Segundo, acesso a terapias, de forma contínua, que permitam uma mínima reordenação social. Em verdade,
ninguém para de usar drogas pelos problemas decorrentes do vício, mas
sim por acreditar que a vida será certamente melhor sem o consumo
de drogas ou álcool. Logo, a questão está ligada diretamente aos valores
que permitem ao dependente químico enxergar uma vida mais satisfatória.
Terceiro,
ter-se consciência de que a compulsão que faz alguém tornar-se adicto
a drogas passa muito longe de tragédias pessoais. Na verdade, está
colado numa realidade comprovada por experiências clínicas: o consumo
de drogas é o encontro com o prazer imediato. Um estágio de nirvana
permanente. A busca por um estado de euforia sem fim.
Quarto, os pacientes
poderão sofrer recaídas num período dentro dos próximos seis meses a
partir do momento em que tiveram a proposta de parar o consumo de
substâncias químicas. Não serão todos que terão recaídas, mas a
probabilidade daqueles que recaem já nos seis primeiros meses é de 75%.
Quinto, o recuperado
do vício precisara tornar-se um vigilante de si mesmo. Ter acesso a
tratamento psicológico capaz de lhe mostrar a importância de se afastar
do ambiente que lhe encaminhou ao vício. Muitas vezes isso significa se
afastar de coisas que vão além das ruas. Compreende estar à distância
dos amigos e, às vezes, da própria família.
Diante
dos estímulos da vida, uma pessoa pode encontrar dificuldades de
responder de forma satisfatória aos obstáculos. O elemento fundamental
será a postura que adotar para ter comportamentos
construtivos em detrimento da busca por euforia, excitação ou
anestesiamento dessas dificuldades a todo custo. Independentemente do
tamanho do desafio e de sua intensidade, o tempo, a condição mais
importante no tratamento da dependência química, é necessário. Pois é
preciso de tempo para realizar todas essas transformações, bem como o
imprescindível apoio dos membros da família, da sociedade, dos meios de saúde, para poder trazer essas pessoas engajadas em sair da Cracolândia.

→ O que fazer
A) De acordo com o texto da página, qual é a probabilidade de recaída já nos seis primeiros meses?
B) Por favor, reescreva o texto da página de "Quarto, os pacientes" até "meses é de 75%.", inclusive, substituindo "recaídas" por "reincidências".
C) Quais palavras ordinais abrem os pontos enumerados no texto da página? Liste todas.

→ Os registros

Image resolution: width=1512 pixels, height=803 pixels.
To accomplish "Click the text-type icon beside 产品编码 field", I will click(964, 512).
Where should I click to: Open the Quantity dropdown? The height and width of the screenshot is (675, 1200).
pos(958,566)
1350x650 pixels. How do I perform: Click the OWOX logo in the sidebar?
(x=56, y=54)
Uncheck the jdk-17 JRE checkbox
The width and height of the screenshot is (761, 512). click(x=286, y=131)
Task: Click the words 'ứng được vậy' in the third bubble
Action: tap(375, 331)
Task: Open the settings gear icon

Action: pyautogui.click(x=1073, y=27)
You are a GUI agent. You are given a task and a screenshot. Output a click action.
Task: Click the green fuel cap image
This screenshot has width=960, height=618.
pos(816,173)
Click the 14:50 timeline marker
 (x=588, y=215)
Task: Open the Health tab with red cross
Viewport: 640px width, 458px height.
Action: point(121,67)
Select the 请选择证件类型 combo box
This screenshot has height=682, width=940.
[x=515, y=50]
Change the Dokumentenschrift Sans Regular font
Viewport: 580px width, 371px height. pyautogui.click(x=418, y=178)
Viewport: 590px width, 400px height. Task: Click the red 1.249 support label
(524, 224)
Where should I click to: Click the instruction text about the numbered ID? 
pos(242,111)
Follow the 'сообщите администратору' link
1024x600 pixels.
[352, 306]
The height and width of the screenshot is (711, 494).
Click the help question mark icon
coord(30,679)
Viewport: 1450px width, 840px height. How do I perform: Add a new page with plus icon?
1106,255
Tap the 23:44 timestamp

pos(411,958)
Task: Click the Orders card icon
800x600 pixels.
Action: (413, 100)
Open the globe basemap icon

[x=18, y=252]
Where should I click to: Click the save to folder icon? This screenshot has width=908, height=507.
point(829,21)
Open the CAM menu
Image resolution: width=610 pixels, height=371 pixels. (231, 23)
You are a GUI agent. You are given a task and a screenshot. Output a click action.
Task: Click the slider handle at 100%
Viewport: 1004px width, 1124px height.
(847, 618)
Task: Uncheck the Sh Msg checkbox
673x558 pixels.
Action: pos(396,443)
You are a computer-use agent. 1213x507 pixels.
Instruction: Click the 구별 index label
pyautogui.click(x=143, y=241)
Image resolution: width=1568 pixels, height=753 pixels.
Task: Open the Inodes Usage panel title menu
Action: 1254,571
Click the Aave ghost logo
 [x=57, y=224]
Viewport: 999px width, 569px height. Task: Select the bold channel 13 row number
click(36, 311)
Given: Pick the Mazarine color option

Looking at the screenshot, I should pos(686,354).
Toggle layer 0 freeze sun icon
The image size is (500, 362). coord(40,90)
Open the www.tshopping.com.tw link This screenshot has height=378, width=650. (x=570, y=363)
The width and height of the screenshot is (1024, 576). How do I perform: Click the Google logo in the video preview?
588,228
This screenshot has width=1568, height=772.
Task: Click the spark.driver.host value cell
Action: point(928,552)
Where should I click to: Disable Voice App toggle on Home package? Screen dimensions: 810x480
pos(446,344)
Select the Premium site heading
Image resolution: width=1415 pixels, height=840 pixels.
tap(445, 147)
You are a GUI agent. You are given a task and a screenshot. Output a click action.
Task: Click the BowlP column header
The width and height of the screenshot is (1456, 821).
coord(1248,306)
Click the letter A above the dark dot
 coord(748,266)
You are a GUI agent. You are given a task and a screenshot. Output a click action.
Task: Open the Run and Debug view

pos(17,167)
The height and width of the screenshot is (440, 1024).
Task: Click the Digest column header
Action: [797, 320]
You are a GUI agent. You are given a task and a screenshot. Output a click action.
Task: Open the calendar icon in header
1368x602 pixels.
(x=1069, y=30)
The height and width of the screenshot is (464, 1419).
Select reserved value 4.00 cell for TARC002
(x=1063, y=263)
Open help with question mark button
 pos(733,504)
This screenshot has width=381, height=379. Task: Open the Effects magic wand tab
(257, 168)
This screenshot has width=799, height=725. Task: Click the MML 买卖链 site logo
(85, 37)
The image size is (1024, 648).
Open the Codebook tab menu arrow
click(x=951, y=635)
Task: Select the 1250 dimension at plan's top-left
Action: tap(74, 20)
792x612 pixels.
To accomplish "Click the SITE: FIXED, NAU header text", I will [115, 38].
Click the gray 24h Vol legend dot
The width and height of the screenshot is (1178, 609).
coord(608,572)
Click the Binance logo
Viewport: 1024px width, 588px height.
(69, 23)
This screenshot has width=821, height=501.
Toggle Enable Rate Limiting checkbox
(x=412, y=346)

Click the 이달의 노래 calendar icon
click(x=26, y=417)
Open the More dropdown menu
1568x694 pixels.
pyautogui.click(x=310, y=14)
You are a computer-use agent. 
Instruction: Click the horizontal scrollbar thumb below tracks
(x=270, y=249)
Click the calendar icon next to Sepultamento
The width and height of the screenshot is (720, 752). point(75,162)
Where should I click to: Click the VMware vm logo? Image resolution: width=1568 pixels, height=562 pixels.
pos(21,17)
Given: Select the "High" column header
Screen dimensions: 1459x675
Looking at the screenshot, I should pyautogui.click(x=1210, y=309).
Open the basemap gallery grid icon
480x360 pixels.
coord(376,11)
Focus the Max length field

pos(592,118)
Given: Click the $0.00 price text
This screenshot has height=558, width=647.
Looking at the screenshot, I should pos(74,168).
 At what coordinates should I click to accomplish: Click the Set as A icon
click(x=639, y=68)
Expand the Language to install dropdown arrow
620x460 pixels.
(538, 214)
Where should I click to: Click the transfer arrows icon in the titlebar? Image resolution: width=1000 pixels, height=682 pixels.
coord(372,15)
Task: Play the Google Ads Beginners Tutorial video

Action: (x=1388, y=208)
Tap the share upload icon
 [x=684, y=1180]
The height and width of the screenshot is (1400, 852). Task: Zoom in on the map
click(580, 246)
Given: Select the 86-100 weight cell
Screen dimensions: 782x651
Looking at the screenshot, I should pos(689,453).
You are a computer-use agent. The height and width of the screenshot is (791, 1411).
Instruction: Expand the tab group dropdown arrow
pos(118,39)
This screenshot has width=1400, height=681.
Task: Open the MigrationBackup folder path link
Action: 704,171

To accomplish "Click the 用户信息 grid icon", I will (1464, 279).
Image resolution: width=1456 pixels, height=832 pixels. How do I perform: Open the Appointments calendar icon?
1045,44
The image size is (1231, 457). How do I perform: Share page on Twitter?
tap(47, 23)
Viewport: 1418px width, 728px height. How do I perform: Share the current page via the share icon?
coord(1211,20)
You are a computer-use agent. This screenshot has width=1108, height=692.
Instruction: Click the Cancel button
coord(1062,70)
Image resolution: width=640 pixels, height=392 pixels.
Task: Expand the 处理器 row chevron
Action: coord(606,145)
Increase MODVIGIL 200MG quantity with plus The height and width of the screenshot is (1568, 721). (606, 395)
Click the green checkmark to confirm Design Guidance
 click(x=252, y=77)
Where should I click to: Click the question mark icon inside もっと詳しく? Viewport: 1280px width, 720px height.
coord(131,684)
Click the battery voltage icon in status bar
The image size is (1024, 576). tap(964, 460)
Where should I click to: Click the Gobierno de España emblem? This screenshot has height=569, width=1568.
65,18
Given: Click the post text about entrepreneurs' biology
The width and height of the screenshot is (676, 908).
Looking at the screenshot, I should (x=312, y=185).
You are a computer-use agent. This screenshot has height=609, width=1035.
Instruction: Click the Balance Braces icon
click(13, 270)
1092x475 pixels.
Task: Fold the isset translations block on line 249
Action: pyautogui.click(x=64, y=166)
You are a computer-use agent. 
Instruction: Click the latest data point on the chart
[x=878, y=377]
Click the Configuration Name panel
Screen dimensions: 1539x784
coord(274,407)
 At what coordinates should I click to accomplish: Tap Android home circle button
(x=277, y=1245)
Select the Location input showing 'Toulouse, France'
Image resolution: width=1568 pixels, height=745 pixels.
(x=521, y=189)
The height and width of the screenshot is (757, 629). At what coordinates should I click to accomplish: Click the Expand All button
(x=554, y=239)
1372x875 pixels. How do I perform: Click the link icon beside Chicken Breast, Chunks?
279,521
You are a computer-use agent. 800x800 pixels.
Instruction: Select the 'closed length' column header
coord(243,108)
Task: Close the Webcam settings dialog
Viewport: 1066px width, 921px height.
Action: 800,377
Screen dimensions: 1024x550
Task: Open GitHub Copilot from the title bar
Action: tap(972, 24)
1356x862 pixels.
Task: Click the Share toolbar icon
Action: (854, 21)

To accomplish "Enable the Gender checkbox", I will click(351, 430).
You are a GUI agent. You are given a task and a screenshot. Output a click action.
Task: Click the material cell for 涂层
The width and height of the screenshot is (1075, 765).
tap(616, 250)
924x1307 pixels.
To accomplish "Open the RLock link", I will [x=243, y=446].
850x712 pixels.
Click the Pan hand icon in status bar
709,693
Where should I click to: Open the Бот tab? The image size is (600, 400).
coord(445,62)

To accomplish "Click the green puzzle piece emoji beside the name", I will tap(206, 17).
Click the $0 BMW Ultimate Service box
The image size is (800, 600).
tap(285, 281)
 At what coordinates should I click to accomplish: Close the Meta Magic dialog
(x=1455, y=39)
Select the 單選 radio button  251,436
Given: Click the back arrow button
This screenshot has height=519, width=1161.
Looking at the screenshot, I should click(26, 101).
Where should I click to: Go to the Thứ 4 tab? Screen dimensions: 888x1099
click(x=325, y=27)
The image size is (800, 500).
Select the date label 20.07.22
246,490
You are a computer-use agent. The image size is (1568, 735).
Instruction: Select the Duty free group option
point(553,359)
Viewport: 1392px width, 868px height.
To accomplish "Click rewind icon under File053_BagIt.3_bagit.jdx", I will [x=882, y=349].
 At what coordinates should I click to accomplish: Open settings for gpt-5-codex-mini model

→ Respostas em ordem
A) A probabilidade é de 75%.

B)
Quarto, os pacientes
poderão sofrer reincidências num período dentro dos próximos seis meses a
partir do momento em que tiveram a proposta de parar o consumo de
substâncias químicas. Não serão todos que terão reincidências, mas a
probabilidade daqueles que recaem já nos seis primeiros meses é de 75%.

C) Segundo, Terceiro, Quarto, Quinto.